- _Given data_
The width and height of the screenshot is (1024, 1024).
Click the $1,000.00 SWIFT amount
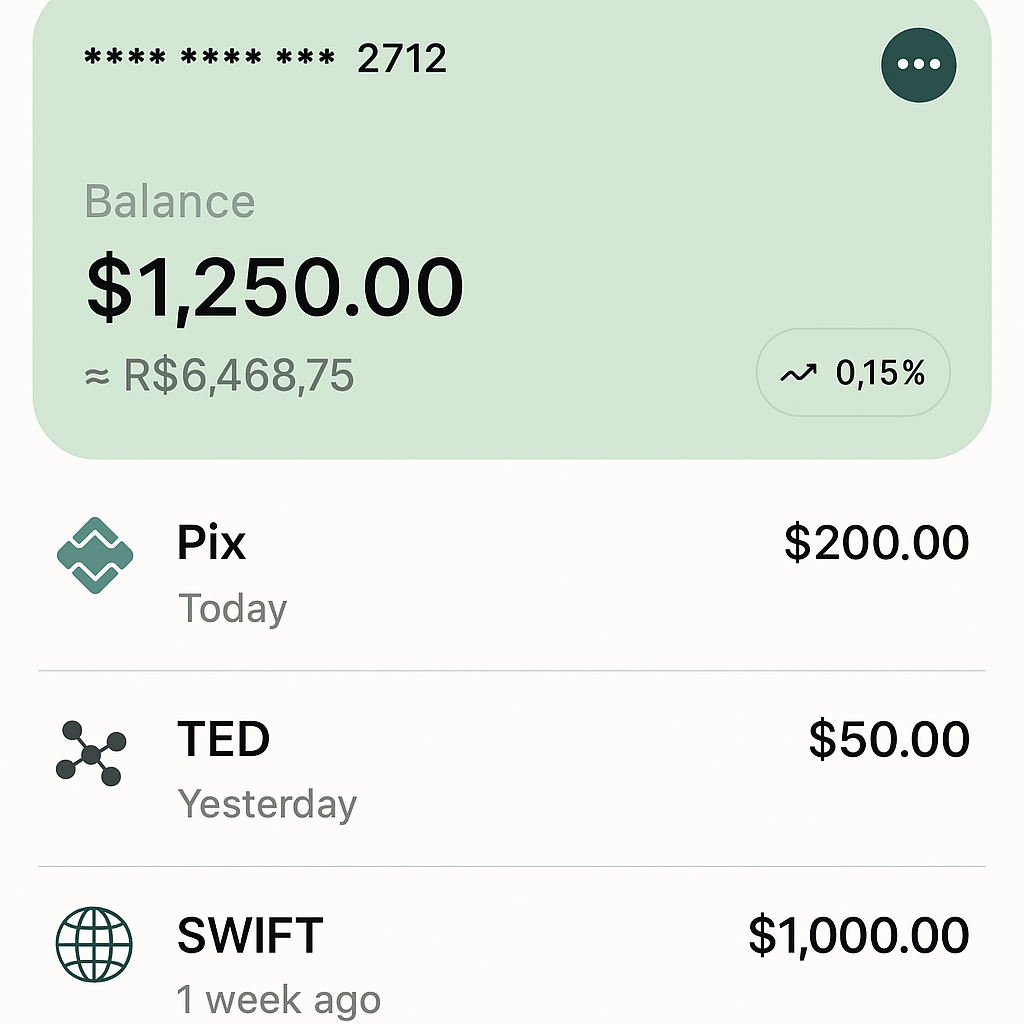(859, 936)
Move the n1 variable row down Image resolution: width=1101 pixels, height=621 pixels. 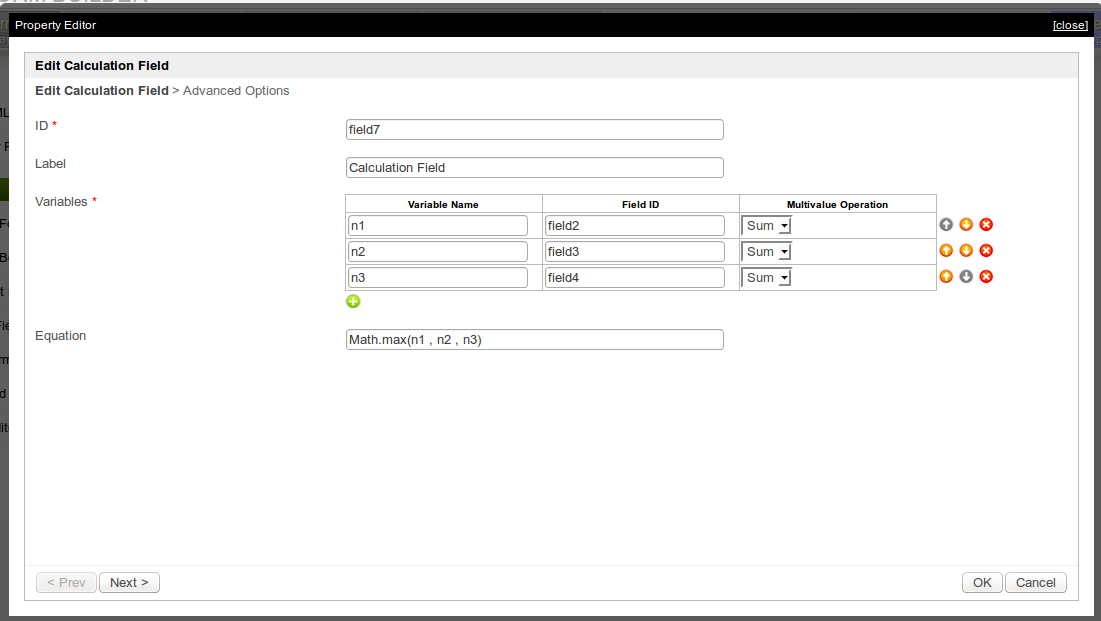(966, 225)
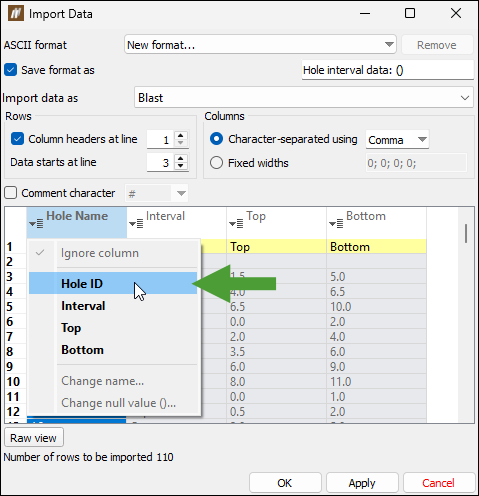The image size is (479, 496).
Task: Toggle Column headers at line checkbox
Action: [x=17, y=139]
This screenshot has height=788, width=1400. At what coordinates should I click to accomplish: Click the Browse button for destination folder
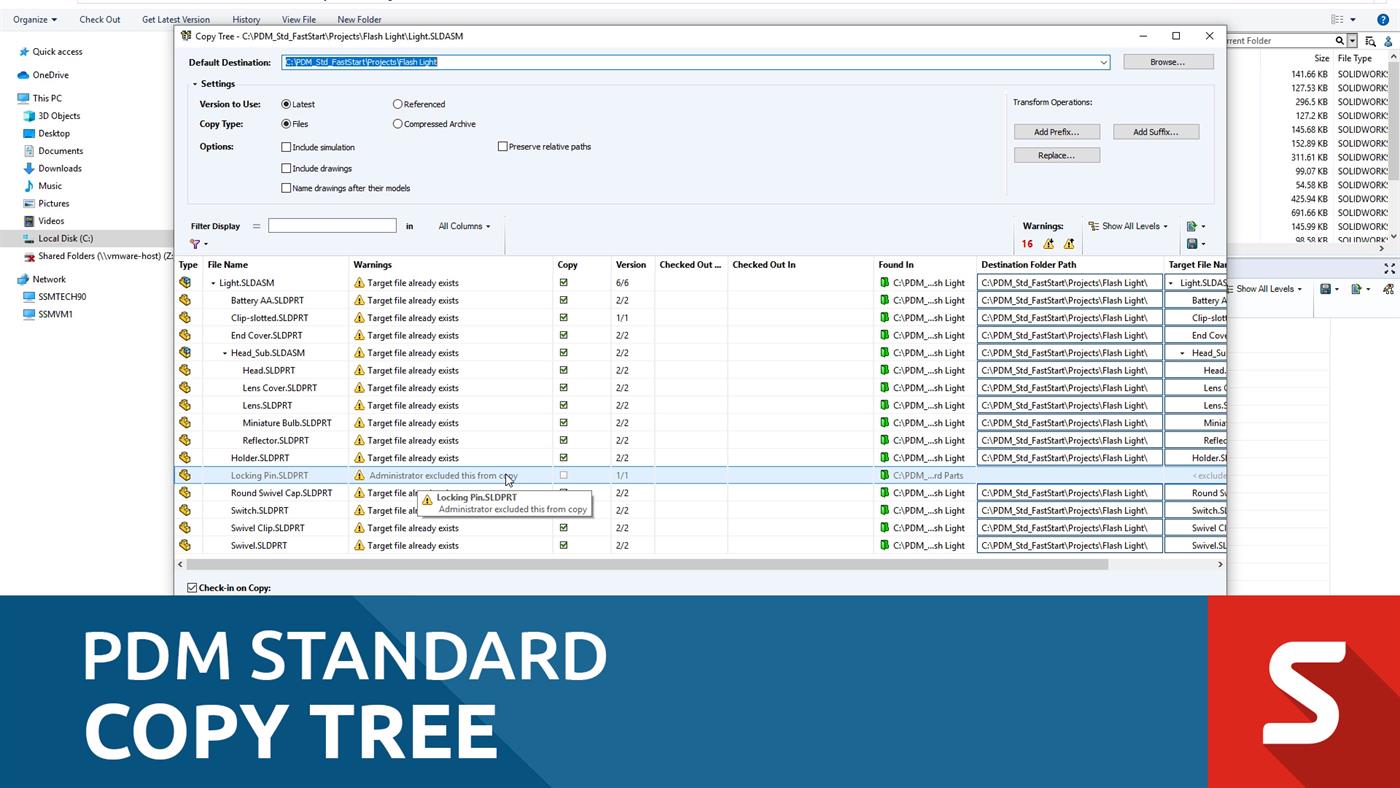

- _Requirement_
Count the lines of the data above that contain the word "screenshot", and reply with that number alone.

- _Written solution_
2